__Task__:
Print nothing except the lines of the listing below from the line with "Given: Click the 4.0 label on the Y axis" to the line with "The height and", each exactly as written, both ends included.

__Supplied entries__:

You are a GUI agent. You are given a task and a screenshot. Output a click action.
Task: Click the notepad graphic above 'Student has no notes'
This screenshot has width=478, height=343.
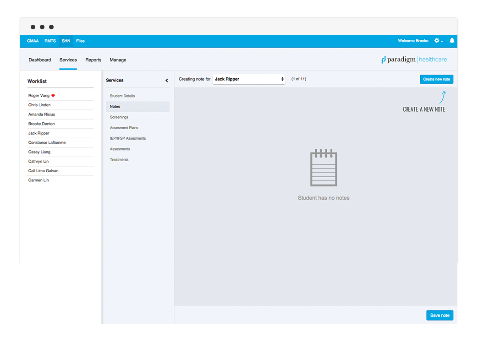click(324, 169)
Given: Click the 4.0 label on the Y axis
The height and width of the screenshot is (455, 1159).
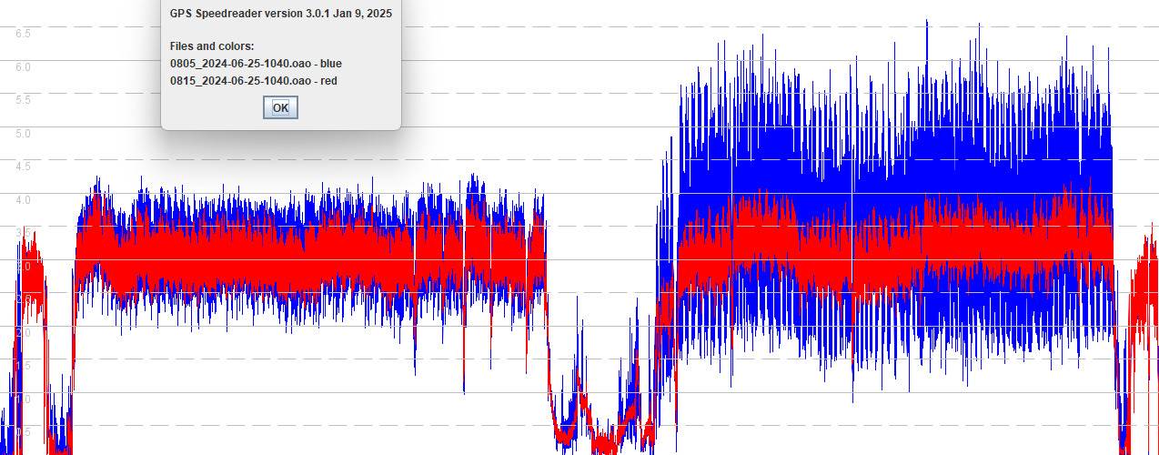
...
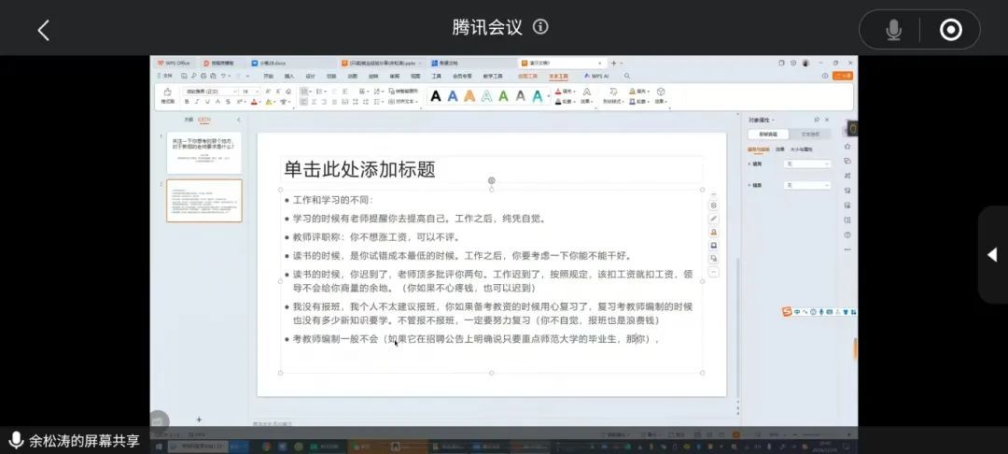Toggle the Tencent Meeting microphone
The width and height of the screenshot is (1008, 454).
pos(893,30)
--
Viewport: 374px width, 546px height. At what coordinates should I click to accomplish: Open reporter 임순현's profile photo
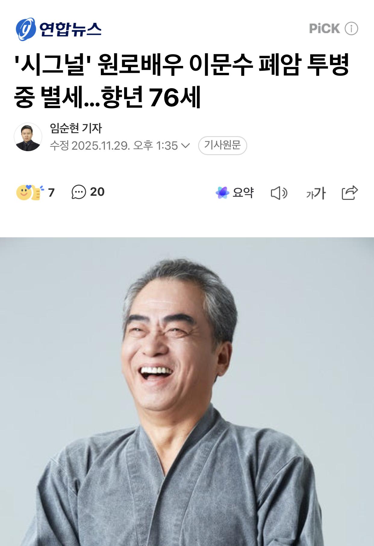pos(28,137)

__Response to the task__:
Given: Click the 4.0 label on the Y axis
The height and width of the screenshot is (455, 1159).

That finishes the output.